LaTasha N. Nevada Diggs: I kept many of them because there are no photos.

John: I haven’t. I sold them.

•••

Diggs: There is a separation of selves occurring and how to mark it becomes subjected (or erased) when the strategies attack and fade.

John: I don’t know. It was fun sometimes. I was never really that big a drinker until I started doing blow, and I drank just to come down off the blow.

•••

Diggs: Heroin, angel dust, and crack.

John: That wedding was the biggest Republi­can audience I’ve ever played to—Clarence Thomas was there—and they were probably the best audience of the year.

Diggs: Trigger warnings are weird. (laughter) I did not want to be sentimental.

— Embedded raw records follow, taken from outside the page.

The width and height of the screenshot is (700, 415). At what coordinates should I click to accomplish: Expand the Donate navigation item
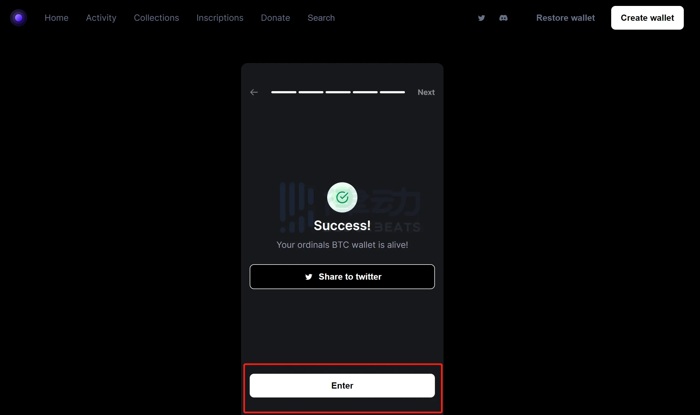coord(275,18)
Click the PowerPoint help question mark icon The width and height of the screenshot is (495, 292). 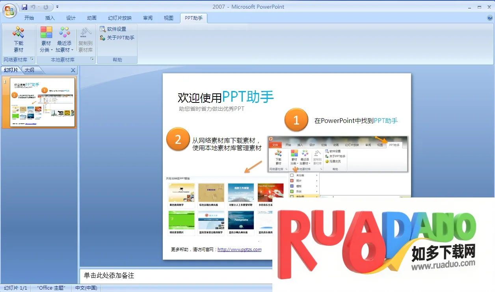(490, 18)
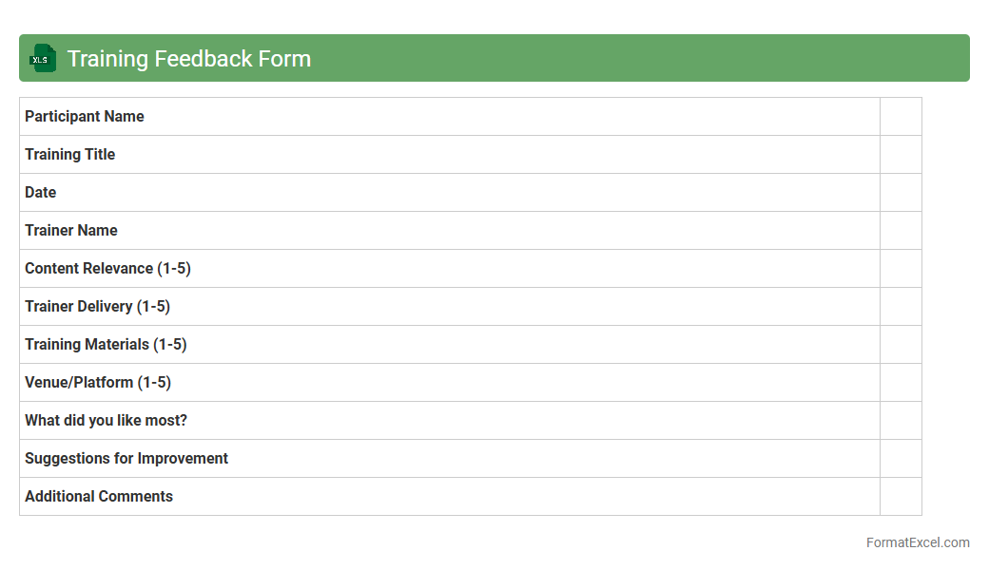Image resolution: width=989 pixels, height=570 pixels.
Task: Click the Training Feedback Form title
Action: 188,59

John: I sobbed and sobbed and sobbed. 

•••

Diggs: With resources and a research budget, an entire saga can be uncovered. It has to exist in this perceived loudness because several types of erasures have taken place.

John: We had a wardrobe, a little stereo set and a separate device so we could both listen with headphones.

Diggs: There is no sense of being linear because origin stories take on a kind of hopscotch grid.

John: Or the Ephesus amphitheater in Turkey, where Mary Magdalene fled after Jesus died.

•••

Diggs: All three of us had visceral revelations.

John: I think we both felt a little guilty.